10.Remedies on Default
Upon the occurrence of any Event of Default, Lender may, at its sole election, upon demand and upon only such notice as may be required by law:
(a)Declare any or all of the Borrower's indebtedness owing to Lender, whether under this Agreement or under any other document, instrument or agreement, immediately due and payable, whether or not otherwise due and payable.
(b)Cease making Advances or otherwise extending credit to or for the account of the Borrower under this Agreement or under any other agreement now existing or hereafter entered into between the Borrower and Lender.
(c)Terminate this Agreement as to any future obligation of Lender without affecting the Borrower's obligations to Lender or Lender's rights and remedies under this Agreement or under any other document, instrument or agreement.
(d)Require the Borrower to segregate all collections and proceeds of the Collateral so that they are capable of identification and to deliver such collections and proceeds to Lender, in kind, without commingling, at such times and in such manner as required by Lender.
(e)Require the Borrower to periodically deliver to Lender records and schedules showing the status, condition and location of the Collateral and such contracts or other matters which affect the Collateral. In connection herewith, Lender may conduct such audits or other examination of such records, including, but not limited to, verification of balances owing by any account debtor of the Borrower, as Lender, in its sole and absolute discretion, deems necessary.
(f)Notify any or all of the Borrower's Account Debtors, or any buyers or transferees of the Collateral or other persons of Lender's interest in the Collateral and the proceeds thereof and instruct such person(s) to thereafter make any payment due the Borrower directly to Lender.
(g)The Borrower hereby irrevocably and unconditionally appoints Lender as its attorney-in-fact to: (i) endorse the Borrower's name on any notes, acceptances, checks, drafts, money orders or other evidence of payment that may come into Lender's possession; (ii) sign the Borrower's name on any invoice or xxxx of lading relating to any of the Collateral; (iii) notify post office authorities to change the address for delivery of mail addressed to the Borrower to such address as Lender may designate and take possession of and open mail addressed to the Borrower and remove therefrom, proceeds of and payments on the Collateral; and (iv) demand, receive and endorse payment and give receipts, releases and satisfactions for and xxx for all money payable to the Borrower. All of the preceding may be done either in the name of Lender or in the name of the Borrower with the same force and effect as the Borrower could have done had this Agreement not been entered into.

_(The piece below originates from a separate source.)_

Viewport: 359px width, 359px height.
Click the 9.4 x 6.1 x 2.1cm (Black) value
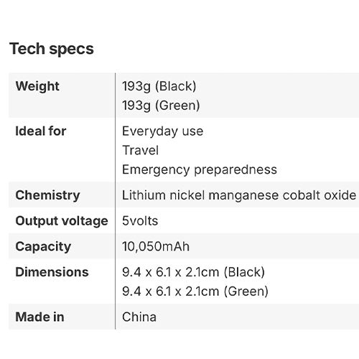coord(193,272)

(h)Make such payments and do such acts as Lender, in its sole judgment, considers necessary and reasonable to protect its security interest or lien in the Collateral. The Borrower hereby irrevocably authorizes Lender to pay, purchase, contest or compromise any encumbrance, lien or claim which Lender, in its sole judgment, deems to be prior or superior to its security interest. Further, the Borrower hereby agrees to pay to Lender, upon demand therefor, all expenses and expenditures (including reasonable attorneys' fees) incurred in connection with the foregoing.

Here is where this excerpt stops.